栗原は井伏鱒二といっしょに雑誌を出していた時期もあり、このブログで前に少しだけ言及した井伏の『徴用中のこと』にも名前が出ている。栗原は初戦の頃のシンガポール攻略戦に武器を持たずに従軍して本まで書いたが、前線取材で弾雨にさらされて危うく死にかけている。同じ従軍画家でも戦後になって田村孝之介や宮本三郎のように脚光を浴びはしなかったが、再評価されてもいい画家である。

一覧:
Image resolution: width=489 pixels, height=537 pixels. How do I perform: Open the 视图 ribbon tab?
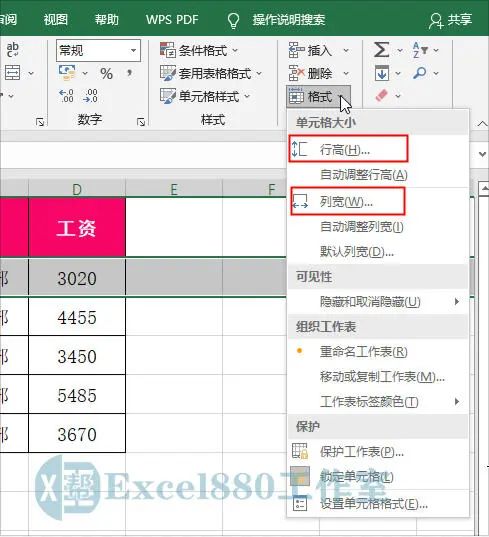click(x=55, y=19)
--
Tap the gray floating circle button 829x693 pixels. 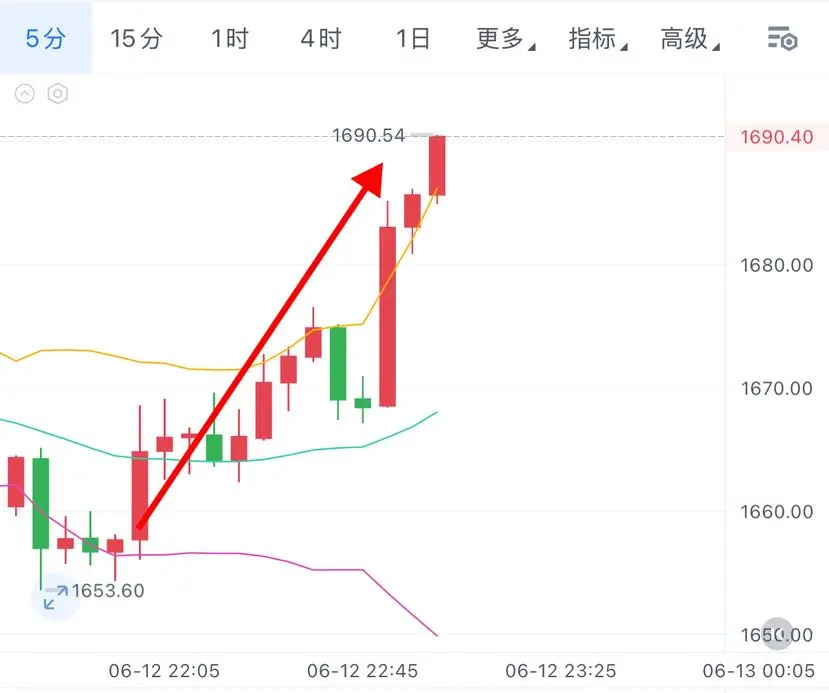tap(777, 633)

依頼:
A: 栗原についての文章のうち、「栗原は井伏鱒二といっしょに雑」から「評価されてもいい画家である。」までを全部そのまま書き写してください。
B: 栗原についての文章をもとに、次の問いに答えよ。
(i) 栗原が一時期いっしょに雑誌を出していたのは誰か。
(ii) 栗原が武器を持たずに従軍したのは、どこの攻略戦か。
(iii) 戦後に脚光を浴びた従軍画家として名前が挙がっている二人は誰か。
C: 栗原についての文章を、最後の文の後から書き継げ。

課題の解答:
A:
栗原は井伏鱒二といっしょに雑誌を出していた時期もあり、このブログで前に少しだけ言及した井伏の『徴用中のこと』にも名前が出ている。栗原は初戦の頃のシンガポール攻略戦に武器を持たずに従軍して本まで書いたが、前線取材で弾雨にさらされて危うく死にかけている。同じ従軍画家でも戦後になって田村孝之介や宮本三郎のように脚光を浴びはしなかったが、再評価されてもいい画家である。

B:
(i) 井伏鱒二
(ii) シンガポール
(iii) 田村孝之介と宮本三郎

C:
 後年のスケッチをみると、ごく一般的な描線を持ちながら、後期印象派的なマチエールへの関心が一貫してあって、特に構図へのこだわりがある。写実的な画風に見せつつ、注意してみると、どの樹木や電柱もしばしば斜めに傾いている。木だけでなく、道や地面、河川の見え方に逆三角形を用いた構図を好んで配するところがあり、栗原の描く河川は多くが湾曲している。そして日本人の画家らしく余白についての独特の感覚がある。当時は「和臭」と言ったらしいが、そこのところでどこまで意識的でいられるかが、当時の「洋画」家の在り方を大きく規定した。それは今でもそうかもしれないのである。
もっと連想の糸を引っ張るつもりだったが、だんだん眠くなってきたので、この辺でやめにする。明日から出勤の方々、よい一年にしましょう。